To do
1. Please translate this sentence from the passage on oviduct abnormalities into Spanish: "Large cystic structures may be a cause of infertility."
2. Carry on the passage on oviduct abnormalities in mares, beginning right after its final sentence.

Passage shown

A multitude of other genetic/chromosomal anomalies have been reported in conjunction with hermaphroditic, pseudohermaphroditic, and subfertile conditions including XX sex reversal, XXY, mosaicism, and chimerism. These animals have displayed varying degrees of gender ambiguity, associated with the internal and external portions of the reproductive tract, and infertility.
Other developmental abnormalities will be discussed with regard to the structure that is affected.
Oviducts
Congenital Defects
Although rare, developmental abnormalities involving the oviducts have been reported.4 Segmental aplasia is the condition in which a portion of the oviduct does not develop. Hydrosalpinx may result from the lack of patency of the oviductal lumen depending on the location of the aplastic segment. Some cysts or series of cysts near the caudal portion of the oviduct are thought to be a persistence of accessory oviducts that may develop at the end of the paramesonephric duct. Large cystic structures may be a cause of infertility.
Acquired Abnormalities
Acquired abnormalities of the uterine tube are usually secondary to disease processes occurring around other structures. For example, adhesions involving the oviduct may develop secondary to salpingitis, which typically arises from severe inflammatory/infectious processes in the uterus or abdomen. Adhesions that obstruct the lumen from external pressure may also cause hydrosalpinx.4 Fertilization following ovulation from the ipsilateral ovary would be prevented in cases in which complete occlusion of the oviductal lumen is present.
Although globular collagenous masses have frequently been reported to occur mainly in the ampullar isthmic junction area, the clinical significance of these structures remains controversial. Unfertilized oocytes have been located on the up- and downstream aspects of many of these masses, and large collagenous accumulations appeared to fill and in some cases distend the oviductal lumen. Oviductal blockage could prevent oocyte/embryo migration past the mass. One study demonstrated increased pregnancy establishment following surgical intervention to re-establish oviductal patency of previously blocked tubes in a group of mares with a 2- to 4-year history of infertility.5 Although not easily diagnosed under field conditions, oviductal occlusion should be a consideration in mares in which other causes of infertility have been ruled out.

Dataset records
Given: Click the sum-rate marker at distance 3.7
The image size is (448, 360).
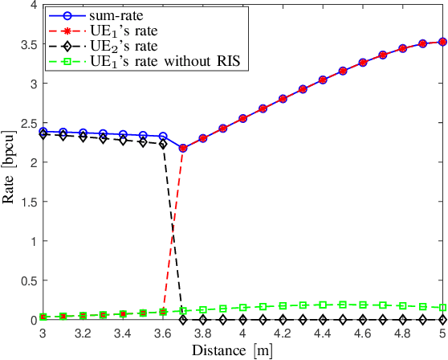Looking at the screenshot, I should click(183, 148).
---
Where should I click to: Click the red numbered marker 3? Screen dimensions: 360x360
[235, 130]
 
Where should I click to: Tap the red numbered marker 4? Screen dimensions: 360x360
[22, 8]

Responses by task
1. Las estructuras quísticas grandes pueden ser una causa de infertilidad.

2.
Uterus
Developmental Defects
Segmental aplasia is the condition in which a portion of the uterine horn or body does not develop. This author has observed cases in which aplasia has involved one entire uterine horn. The mares involved had a history of being difficult to get in foal and subsequently bearing small offspring. Two other mares were reported to establish pregnancies when the ovary ipsilateral to the existing horn had ovulated.6 Segmental aplasia involving one uterine horn prevents sperm from contacting the ovum following ovulation from the ovary of the aplastic side. When the aplastic segment includes the uterine body, sperm are completely prevented from passage into the oviduct and fertilization. Depending on the location of the aplastic segment in one uterine horn, this condition may prevent adequate uterine migration by an embryo conceived from an ovulation by the contralateral ovary. Inadequate uterine migration by an embryo will result in a lack of maternal recognition of pregnancy. Decreased functional uterine space may also limit placental growth and result in smaller offspring, premature delivery, or abortion. One mare with repeated abortions was reported to have a short or absent uterine body.7 Pregnancy loss was attributed to insufficient placental surface.